A continuación Simon fabricó una cabeza de murciélago robótica. Montó un pequeño altavoz ultrasónico y dos receptores en el triángulo formado por la nariz y las orejas del robot. A través de la nariz, disparó una serie de sonidos complejos de frecuencia modulada (como los que emite un murciélago nectarívoro) en dirección a unas flores pegadas a una plataforma rotatoria y grabó los ecos resultantes en las orejas electrónicas del robot. De ese modo pudo recopilar las diferentes «firmas acústicas» de 65 especies de plantas polinizadas por murciélagos. Cada una de las flores que Simon examinó tenía una huella acústica distintiva y única.
Simon descubrió que las flores que atraen a los murciélagos tienen en común varias adaptaciones sonoras. Todas presentan una superficie cerosa, altamente reflectante del sonido, y sus tamaños y formas son muy parecidos. Con la firma acústica de 36 flores de 12 especies como parámetro de comparación, Simon (a esas alturas, ya doctor Simon) desarrolló un programa informático capaz de clasificar 130 flores nuevas basándose únicamente en el sonido. El programa confirmaba algo que los murciélagos saben desde hace tiempo: algunas flores hablan su idioma.
¿Por qué se esfuerzan las plantas en atraer y recompensar a los murciélagos? «Es porque son unos polinizadores sumamente efectivos –responde Simon–. Les merece la pena.»
Un estudio de 2010 del ecólogo evolutivo Nathan Muchhala, de la Universidad de Missouri-Saint Louis, que comparaba colibríes y murciélagos nectarívoros de Ecuador, determinó que, de media, los murciélagos distribuyen una cantidad de granos de polen diez veces superior que sus equivalentes aviares. Y que transportan esa carga a largas distancias. Se cree que los colibríes entregan el polen en un radio de unos 200 metros.
Leptonycteris curasoae, el murciélago nectarívoro que transporta el polen a mayor distancia, busca comida en un radio de hasta 50 kilómetros de su dormidero.
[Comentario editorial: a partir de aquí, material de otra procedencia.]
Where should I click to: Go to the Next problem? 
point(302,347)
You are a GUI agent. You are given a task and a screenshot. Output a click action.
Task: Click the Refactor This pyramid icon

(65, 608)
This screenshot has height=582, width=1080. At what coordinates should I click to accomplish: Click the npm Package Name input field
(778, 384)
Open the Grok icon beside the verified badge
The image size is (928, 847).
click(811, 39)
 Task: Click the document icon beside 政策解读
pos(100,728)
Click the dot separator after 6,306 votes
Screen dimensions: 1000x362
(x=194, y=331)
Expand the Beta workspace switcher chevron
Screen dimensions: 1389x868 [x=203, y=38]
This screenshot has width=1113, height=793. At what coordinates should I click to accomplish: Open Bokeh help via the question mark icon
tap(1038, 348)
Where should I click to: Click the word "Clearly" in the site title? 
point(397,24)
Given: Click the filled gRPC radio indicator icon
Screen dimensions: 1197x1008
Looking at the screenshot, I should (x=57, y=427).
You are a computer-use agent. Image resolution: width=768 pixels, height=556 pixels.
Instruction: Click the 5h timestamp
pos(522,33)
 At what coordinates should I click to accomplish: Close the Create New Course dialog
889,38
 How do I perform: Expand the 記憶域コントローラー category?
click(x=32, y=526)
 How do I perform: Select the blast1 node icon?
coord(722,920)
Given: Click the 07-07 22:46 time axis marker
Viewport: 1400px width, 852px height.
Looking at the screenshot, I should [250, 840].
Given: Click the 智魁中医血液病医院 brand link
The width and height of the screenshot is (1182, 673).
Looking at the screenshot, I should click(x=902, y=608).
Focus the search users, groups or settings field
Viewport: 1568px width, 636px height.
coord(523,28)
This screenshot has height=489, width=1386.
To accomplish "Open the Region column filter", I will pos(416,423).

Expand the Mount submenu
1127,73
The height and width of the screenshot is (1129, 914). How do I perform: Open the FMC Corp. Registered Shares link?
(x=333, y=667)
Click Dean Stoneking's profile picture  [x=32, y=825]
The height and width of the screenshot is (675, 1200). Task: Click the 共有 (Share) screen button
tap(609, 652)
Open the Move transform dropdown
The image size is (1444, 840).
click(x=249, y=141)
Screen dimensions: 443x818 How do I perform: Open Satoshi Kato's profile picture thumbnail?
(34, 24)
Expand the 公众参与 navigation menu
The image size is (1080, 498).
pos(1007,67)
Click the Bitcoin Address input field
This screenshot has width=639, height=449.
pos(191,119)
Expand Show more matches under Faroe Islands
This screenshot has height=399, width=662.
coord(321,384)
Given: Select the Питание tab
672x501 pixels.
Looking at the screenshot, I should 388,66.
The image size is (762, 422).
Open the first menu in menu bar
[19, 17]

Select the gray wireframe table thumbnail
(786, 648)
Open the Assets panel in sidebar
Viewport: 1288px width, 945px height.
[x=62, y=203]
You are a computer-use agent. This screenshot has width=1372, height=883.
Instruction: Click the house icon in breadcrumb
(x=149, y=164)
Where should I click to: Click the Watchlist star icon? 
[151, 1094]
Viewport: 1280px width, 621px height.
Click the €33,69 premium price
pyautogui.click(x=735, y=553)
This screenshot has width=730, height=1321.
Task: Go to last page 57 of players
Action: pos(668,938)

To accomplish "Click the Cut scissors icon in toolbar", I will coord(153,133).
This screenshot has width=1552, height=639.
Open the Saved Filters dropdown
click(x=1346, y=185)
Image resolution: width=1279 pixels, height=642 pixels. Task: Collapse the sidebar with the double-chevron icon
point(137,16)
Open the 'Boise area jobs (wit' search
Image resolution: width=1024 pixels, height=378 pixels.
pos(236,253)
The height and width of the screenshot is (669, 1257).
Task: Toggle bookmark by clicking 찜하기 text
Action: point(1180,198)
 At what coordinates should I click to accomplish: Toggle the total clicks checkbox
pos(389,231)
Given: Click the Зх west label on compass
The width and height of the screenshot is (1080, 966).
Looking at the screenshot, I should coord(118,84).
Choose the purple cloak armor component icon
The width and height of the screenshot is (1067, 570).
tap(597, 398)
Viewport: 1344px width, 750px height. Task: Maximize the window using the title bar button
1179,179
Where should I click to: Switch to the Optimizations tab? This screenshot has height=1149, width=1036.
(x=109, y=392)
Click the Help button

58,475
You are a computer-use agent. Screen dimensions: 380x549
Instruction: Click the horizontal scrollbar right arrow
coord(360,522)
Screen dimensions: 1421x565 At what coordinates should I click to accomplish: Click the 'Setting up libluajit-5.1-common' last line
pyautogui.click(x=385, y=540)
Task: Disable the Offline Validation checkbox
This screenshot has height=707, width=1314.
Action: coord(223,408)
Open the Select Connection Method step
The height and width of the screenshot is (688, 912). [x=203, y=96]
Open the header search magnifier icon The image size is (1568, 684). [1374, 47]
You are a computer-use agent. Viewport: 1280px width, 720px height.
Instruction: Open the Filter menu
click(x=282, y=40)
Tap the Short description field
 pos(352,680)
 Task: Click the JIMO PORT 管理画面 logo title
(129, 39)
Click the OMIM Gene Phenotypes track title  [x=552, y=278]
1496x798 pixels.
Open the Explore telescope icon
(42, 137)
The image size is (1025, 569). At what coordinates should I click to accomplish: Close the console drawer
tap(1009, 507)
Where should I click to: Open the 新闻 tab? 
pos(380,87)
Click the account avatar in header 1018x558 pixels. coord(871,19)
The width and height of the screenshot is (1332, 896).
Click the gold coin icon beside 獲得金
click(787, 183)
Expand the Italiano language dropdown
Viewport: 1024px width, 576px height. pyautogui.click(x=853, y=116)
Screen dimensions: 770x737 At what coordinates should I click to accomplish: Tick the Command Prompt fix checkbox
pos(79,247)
Para las plantas de los bosques tropicales, que a menudo están dispersas dada su baja densidad, la amplia área de acción del murciélago es muy beneficiosa. Esta polinización a larga distancia es cada vez más importante a medida que los bosques se fragmentan debido a la deforestación.
En la década de 1790, el biólogo italiano Lazzaro Spallanzani fue ridiculizado por sugerir que los murciélagos usan el oído para ver en la oscuridad. A finales de la década de 1930, los científicos descubrieron cómo lo hacen. Hoy, 75 años más tarde, sabemos que como complemento a la capacidad de los murciélagos de «ver» a través del sonido, las plantas han adaptado sus flores para ser «oídas», volviéndose tan obvias para el oído del murciélago como las coloridas flores diurnas para la vista de sus polinizadores. En interacciones tan complejas como esta se revela la magia más profunda de la naturaleza.